● **TASK DIRECTIONS**
Put every line of the rows below into a numbered list, skipping blank lines. Leave the pictures out of the list.

[Word and item position data]
——————

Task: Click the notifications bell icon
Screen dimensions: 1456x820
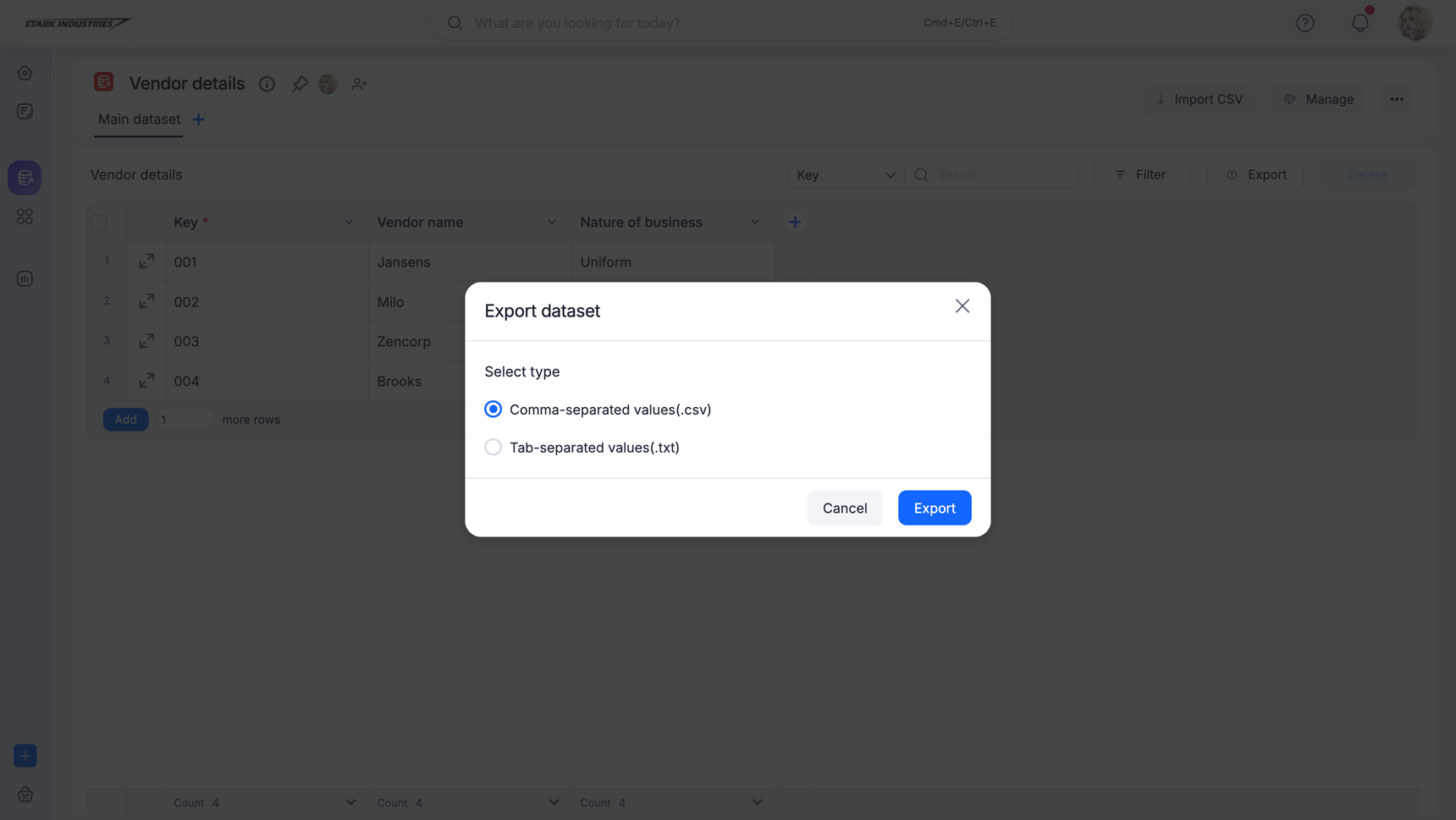Action: tap(1359, 23)
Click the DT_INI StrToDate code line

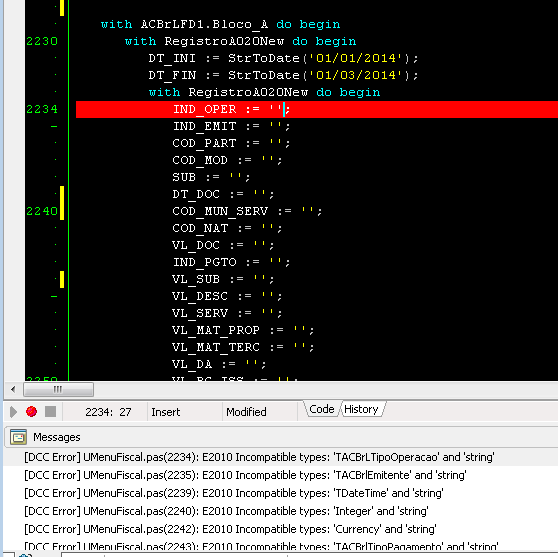click(x=283, y=58)
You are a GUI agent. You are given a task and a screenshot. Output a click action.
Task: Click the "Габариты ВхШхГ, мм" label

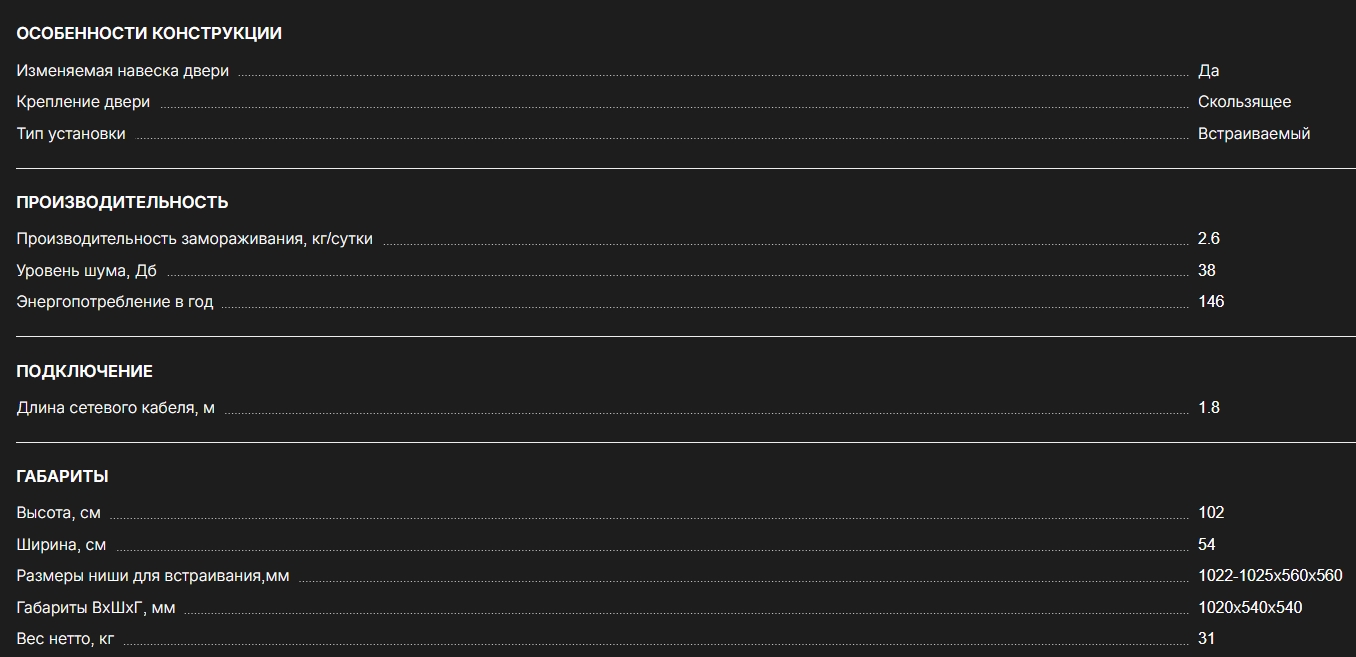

——————

● **SOLUTION TO THIS PROBLEM**
1. Task: Click the notifications bell icon
2. Screen dimensions: 1456x820
3. Action: tap(1359, 23)
4. Click the DT_INI StrToDate code line
5. click(x=283, y=58)
6. You are a GUI agent. You are given a task and a screenshot. Output a click action.
7. Task: Click the "Габариты ВхШхГ, мм" label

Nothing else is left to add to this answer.